How do you see the future?
A.D.: ”He is highly rated in the showjumping ring. I think that next year we can hope for some great things. We're going quietly, he’s eight now. Today, he’s jumped a few 150 events after having done a lot of clear rounds in 145. At the beginning of the year, he was fourth in the two-star Grand Prix at Le Mans and he often makes the lower rankings. I'm not looking to go faster for the moment... but I think his progress will be fast.”
It's must be difficult, are you sometimes tempted to try him on something bigger?
A.D.: "I think he's really going to walk on 1.55 m but he's only eight years old! We did the same with Timon. He was so good, but we never made Timon do 1.50 m at eight. Even though he had won a pair of 145 grand prix events, we never jumped 1.50 m. Our idea was to make him want to give his all. I think that if you go too fast with horses that are full of ability, even if they’ve had the right preparation as young horses, if they are well trained, they still need some experience and a few years of competition anyway. I think that if we go too fast, we give something away, we exhaust his capital a bit. The horse must want to give his all with respect. I think that if you go too fast then as ten-year-olds they become horses without a temperament, a little weak, and then a little "touching". They have to go out with a spark, that's why we don't go too big, but we do like to shine a little, so that the horses aren't going through the motions in the ring.”
Do you understand why the horse isn’t in much demand at stud?
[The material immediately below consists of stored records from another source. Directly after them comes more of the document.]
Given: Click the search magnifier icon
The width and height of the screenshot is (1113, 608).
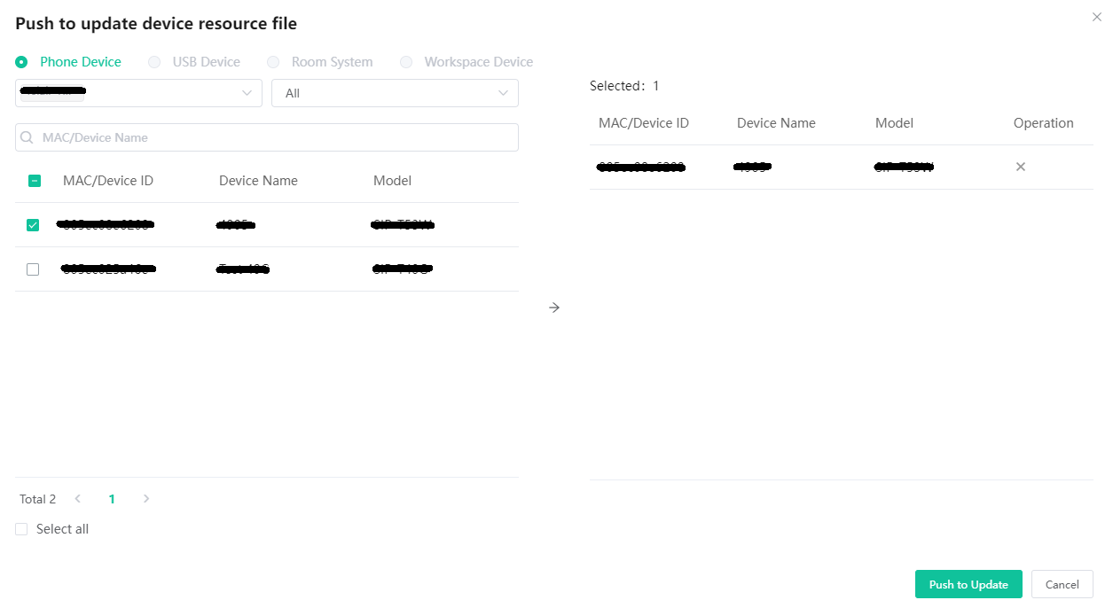Looking at the screenshot, I should pyautogui.click(x=27, y=137).
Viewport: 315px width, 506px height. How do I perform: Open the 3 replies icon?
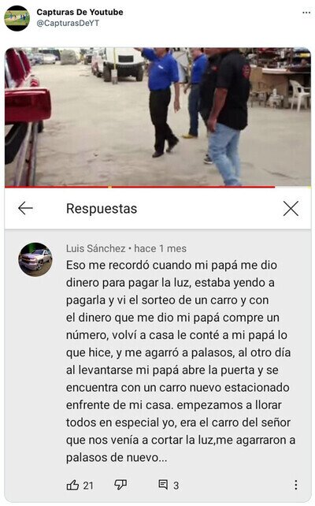pos(163,484)
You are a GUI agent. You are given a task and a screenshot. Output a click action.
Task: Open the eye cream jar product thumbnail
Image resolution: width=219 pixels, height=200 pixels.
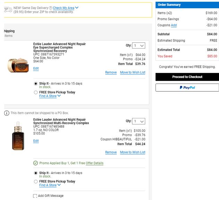(18, 65)
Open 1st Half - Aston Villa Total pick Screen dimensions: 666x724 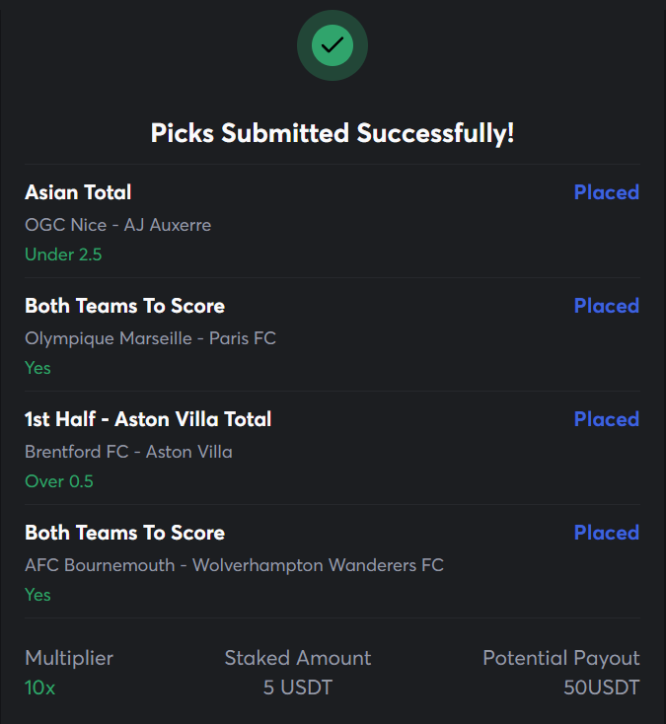click(x=148, y=419)
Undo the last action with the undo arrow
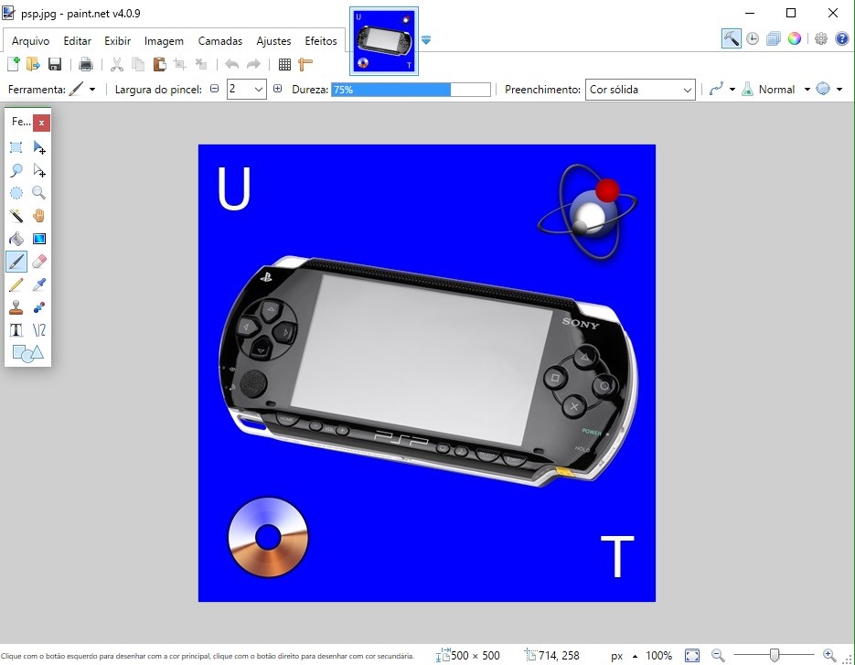 [x=232, y=64]
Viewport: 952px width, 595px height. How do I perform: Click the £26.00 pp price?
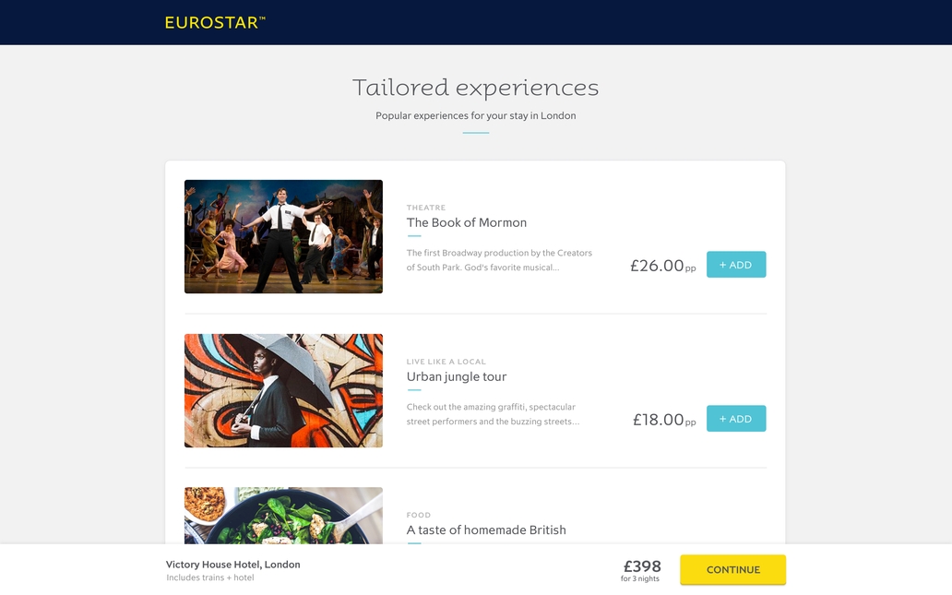point(663,266)
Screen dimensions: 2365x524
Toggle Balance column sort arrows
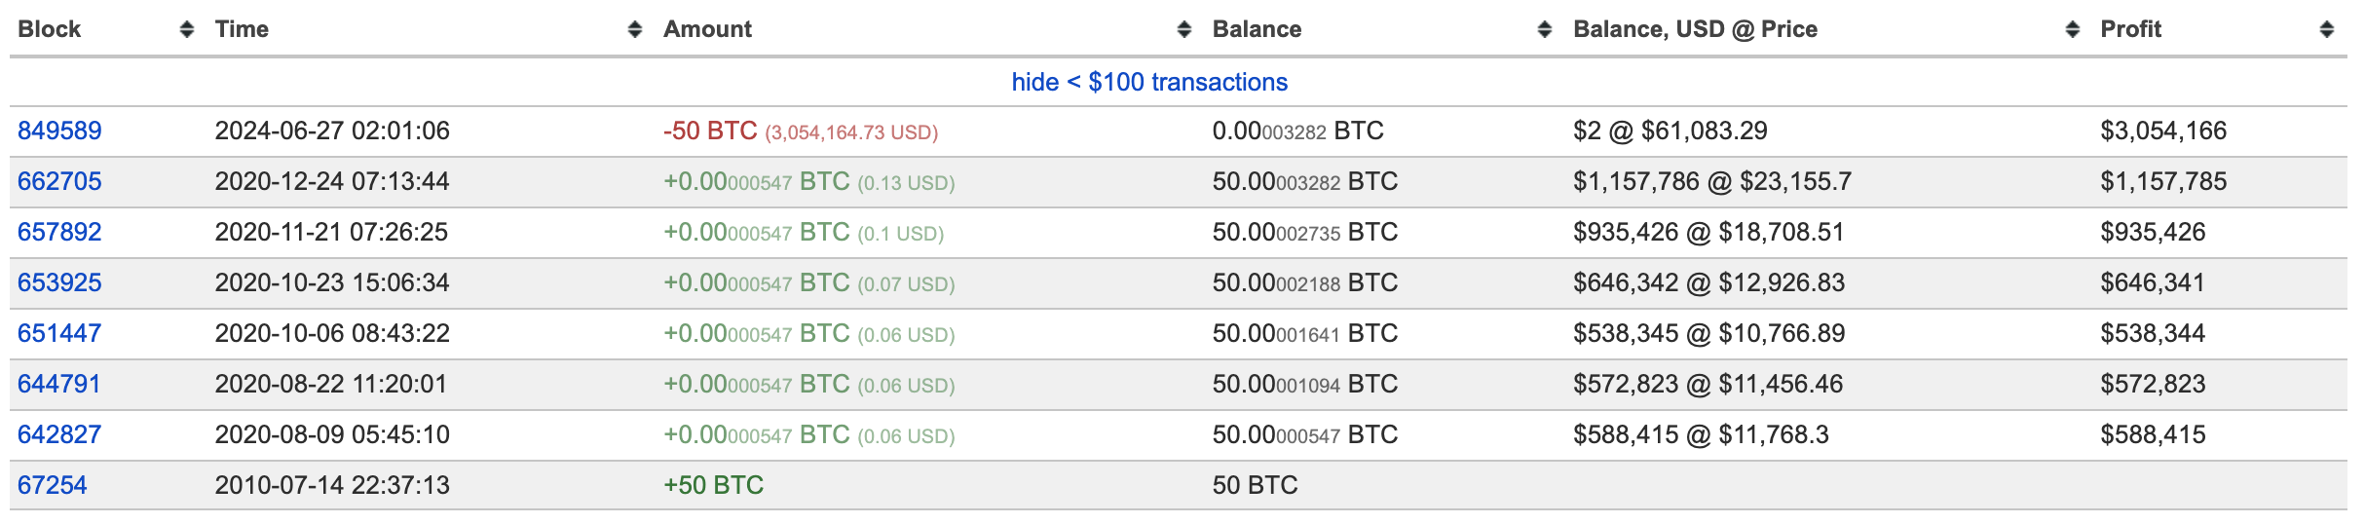click(1545, 30)
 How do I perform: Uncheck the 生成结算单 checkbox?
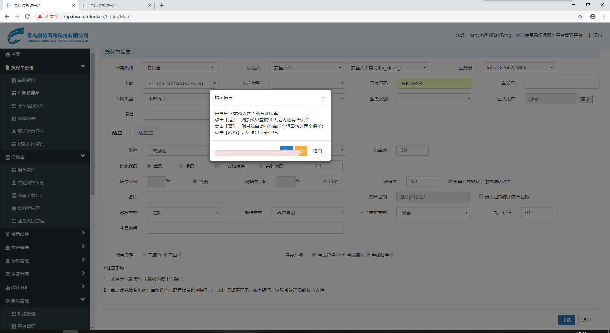368,255
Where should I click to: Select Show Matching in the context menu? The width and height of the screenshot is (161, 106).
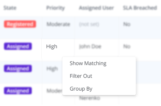pos(88,63)
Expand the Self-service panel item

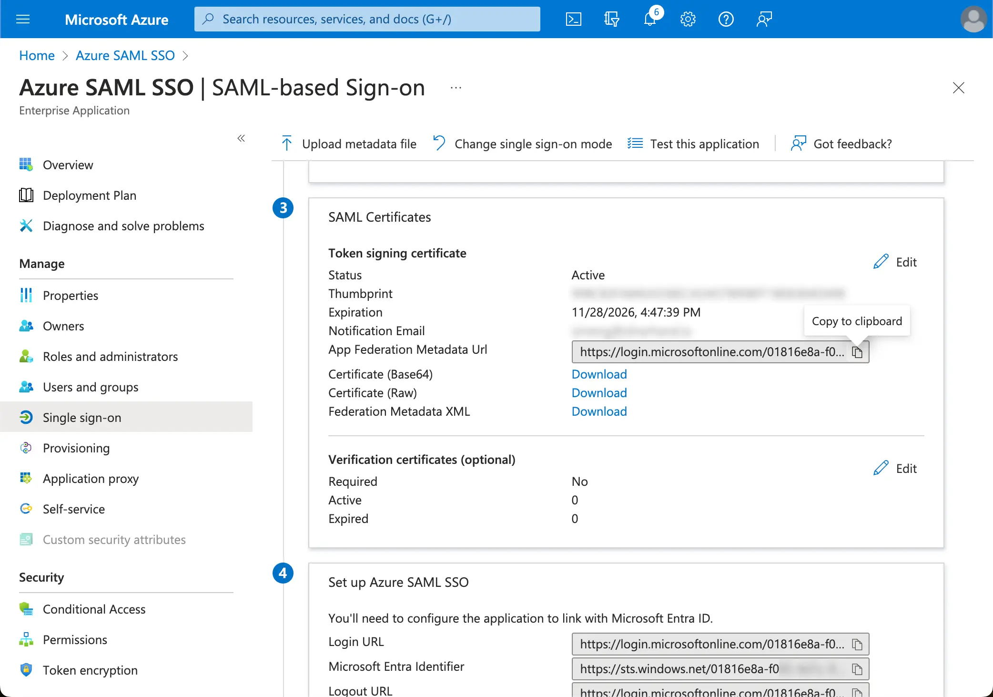coord(74,508)
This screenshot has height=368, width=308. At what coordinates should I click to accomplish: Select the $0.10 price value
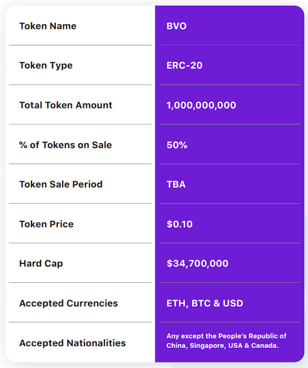tap(179, 224)
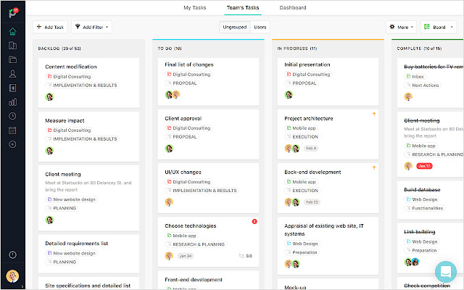The height and width of the screenshot is (290, 464).
Task: Open the Calendar icon in sidebar
Action: coord(12,131)
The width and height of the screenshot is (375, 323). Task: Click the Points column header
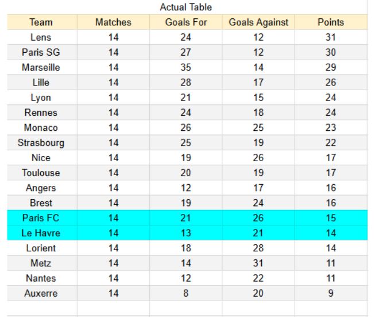pyautogui.click(x=330, y=22)
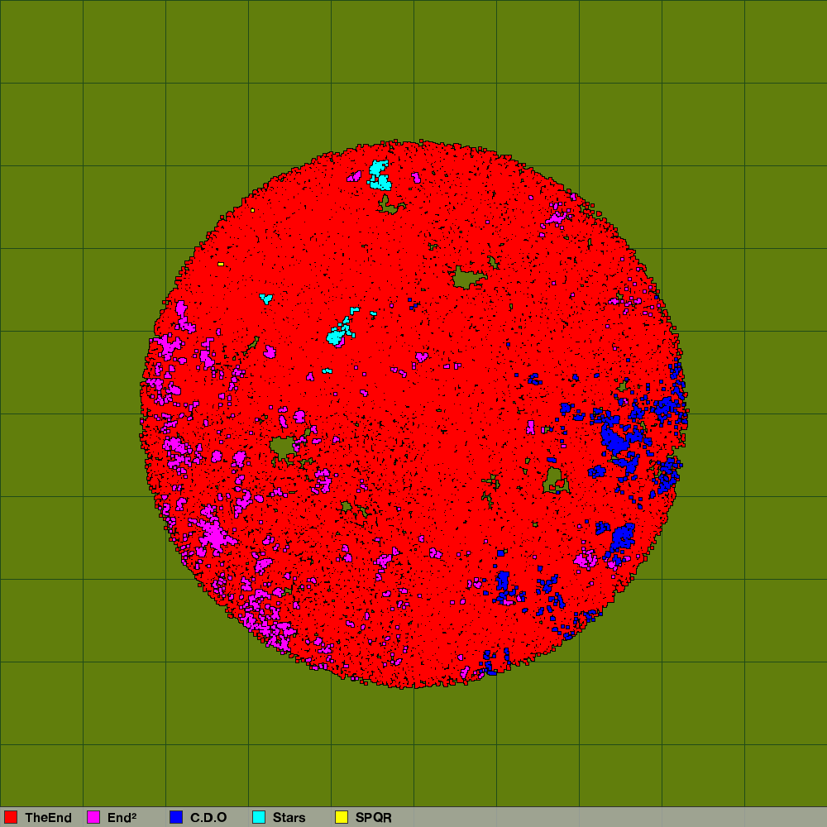Click the red TheEnd legend swatch
This screenshot has height=827, width=827.
click(11, 817)
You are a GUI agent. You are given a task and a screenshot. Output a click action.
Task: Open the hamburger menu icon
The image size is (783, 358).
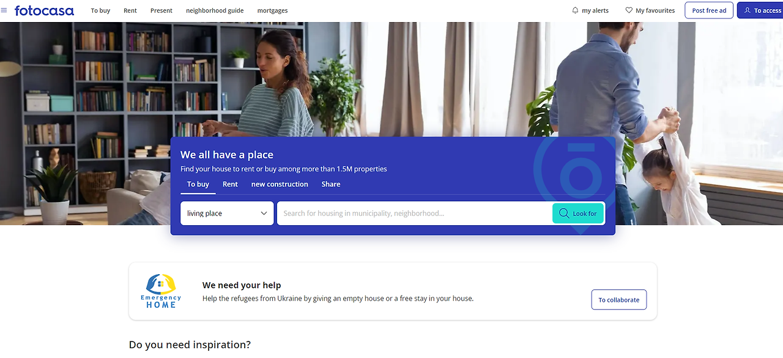(x=4, y=10)
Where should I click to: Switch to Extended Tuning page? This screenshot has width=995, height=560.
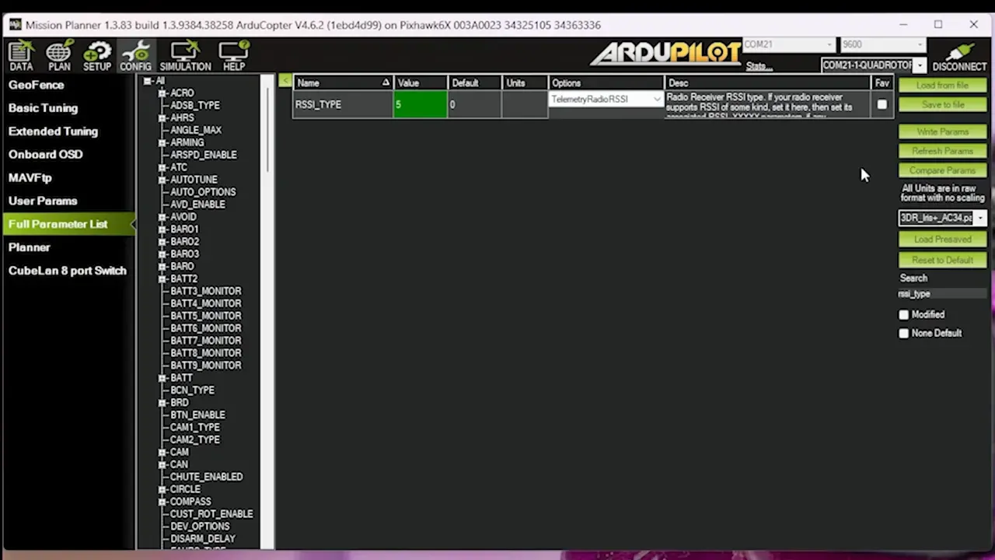coord(53,131)
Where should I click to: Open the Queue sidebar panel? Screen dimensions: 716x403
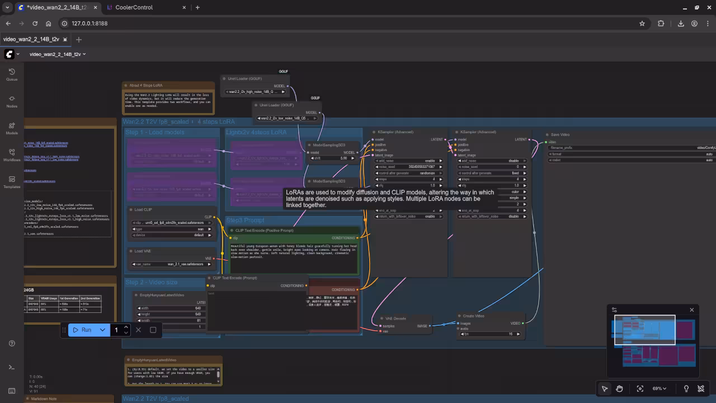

A.D.: "Yes... but I think it will come. Now he’s starting to go out and run nicely. Once he's 1.50m next year, things will get moving. Here he does it correctly already and people have changed their minds I think... but, well, the breeding season is over. During the last competitions he did, many people came to me and said, "You know, we didn't think of him that way." We always knew he was great. Also, he has always done clear rounds, unlike many horses of which you hear "they’re stars” and all that... but they don't do clear rounds... He’s respectful, and then he jumps everything that’s put in front of him.”